Former congressman Ken Buck (R-Colo.), a former prosecutor and member of the Judiciary Committee who retired from Congress in March, said Wednesday that his former GOP colleagues want the recordings for political reasons. “They released the transcript,” Buck told CNN. “They have the information. They’re just looking for something for political purposes.”

During a brief appearance before reporters on Thursday morning, Garland said he had asked Biden to exert executive privilege over the recordings because he was worried that fulfilling Republicans’ request would discourage witnesses in future investigations from cooperating with the Justice Department. He decried what he characterized as the House GOP’s dangerous attacks on Justice Department investigators and prosecutors.

“There have been a series of unprecedented and, frankly, unfounded attacks on the Justice Department,” Garland said. “This effort to use contempt as a method of obtaining our sensitive law enforcement files is just the most recent.”

The Justice Department has argued that publicly releasing the tapes of Biden could chill witness cooperation in the future and have dire consequences for voluntary cooperation in high-profile criminal investigations going forward.

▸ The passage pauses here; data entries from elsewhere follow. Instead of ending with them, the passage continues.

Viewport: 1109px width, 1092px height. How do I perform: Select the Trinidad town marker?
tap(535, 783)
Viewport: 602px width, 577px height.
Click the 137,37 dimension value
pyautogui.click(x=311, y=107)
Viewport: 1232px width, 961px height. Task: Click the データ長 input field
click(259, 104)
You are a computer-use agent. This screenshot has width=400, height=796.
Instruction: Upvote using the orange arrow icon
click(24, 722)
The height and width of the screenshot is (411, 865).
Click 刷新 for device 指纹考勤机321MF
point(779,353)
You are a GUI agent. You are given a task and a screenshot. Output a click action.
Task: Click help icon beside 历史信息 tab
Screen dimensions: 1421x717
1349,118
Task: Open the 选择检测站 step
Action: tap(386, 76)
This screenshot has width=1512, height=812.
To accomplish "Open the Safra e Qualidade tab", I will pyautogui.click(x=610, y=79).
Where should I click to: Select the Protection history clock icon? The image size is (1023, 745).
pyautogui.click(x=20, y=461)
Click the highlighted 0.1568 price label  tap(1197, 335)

Democrats on the Judiciary Committee accused Republicans during the hearing of using the contempt proceedings against Garland to revive their collapsed impeachment inquiry against Biden.

“This committee is trying to drag it out of the garbage can and try to trick the American people that this is part of the impeachment inquiry,” said Rep. Hank Johnson (D-Ga.), calling the push to obtain the audio and video recordings of the president an “expedition to make Biden look bad.”